Exercise goal:
In the transcript about Arctic sea ice, what did the first study measuring sea ice thickness in the Northwest Passage find?

Text passage:
• • • • • • •

So I was just, I didn't make a connection with a guy, and it's my fault because I'm Mr. Literal.
I hear what people say, and I see I mean what I say, and I assume everybody else means what they say.
And you would not believe the problems that causes.
Because most people do not say what they really mean, but I think they do because I do.
And man, I have had I've I've been in more spats with people.
It's a burden, folks.
It's a it's a burden to be a literalist.
Uh and and to not speak in in codes and so.
I just have never learned to do it.
Anyway, and I I didn't want anybody to think that I was being rude or disrespectful.
It was a consistent it was just a lack of time problem, and I was totally confused.
And it wasn't his fault.
I'm the highly trained specialist professional here.
I should have been able to weed my way through that.
So I still don't know what his point was going to be, as it relates to the so-called science of what's happened to Mars.
Uh we didn't have time to get there.
Now, one more thing while I'm on this subject.
Yeah, this is from the what's the website?
Uh website interest, what is this?
Uh I think it's Daily Caller.
Arctic sea ice is still too thick for ships to traverse the Northwest Passage.
And this story is how about how all these scientists are confusing, confused.
For years, scientists and activists have predicted the Arctic would be ice-free during the summers, and winter sea ice levels would continue to decline.
But what they didn't count on was sea ice remaining too thick for ships to regularly travel through.
This is not the first kind of this story we've had.
We've had numerous stories in recent years about expeditions to Antarctica to study climate change and global warming, getting stuck in ice so thick that icebreakers couldn't even reach them.
And they were shocked and they were stunned.
They believe their own nonsense that the ice at the North and South Poles is melting.
When it's not, it's getting bigger.
So they get and set out to study the decline in ice, and they get caught in ice so thick that nobody can get in there to rescue them.
The first ever study measuring sea ice thickness in the Northwest Passage has found Arctic sea ice is still too thick for ships to safely travel through it year-round.
Scientists found that, quote, even in today's climate, ice conditions must still be considered severe.
What the hell does that mean?
Even in today's climate where we are enduring massive warming, even in today's climate where we're in, we are not enduring massive warming, but look at how they automatically just accept it and believe it, even with all of this sweat inducing warming, why the ice is still so thick.

• • • • • • •

Raw data:
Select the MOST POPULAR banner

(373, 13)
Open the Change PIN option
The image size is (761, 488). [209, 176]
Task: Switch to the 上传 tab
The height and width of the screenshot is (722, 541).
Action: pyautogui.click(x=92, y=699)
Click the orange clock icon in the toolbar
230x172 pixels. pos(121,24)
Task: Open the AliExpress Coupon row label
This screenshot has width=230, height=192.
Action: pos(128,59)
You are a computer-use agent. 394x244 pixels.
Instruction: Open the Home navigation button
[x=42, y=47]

• • • • • • •

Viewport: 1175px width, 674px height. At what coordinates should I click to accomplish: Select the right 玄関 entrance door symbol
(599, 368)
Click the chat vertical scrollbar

• • • • • • •

Exercise answer:
It found that Arctic sea ice is still too thick for ships to safely travel through the Northwest Passage year-round.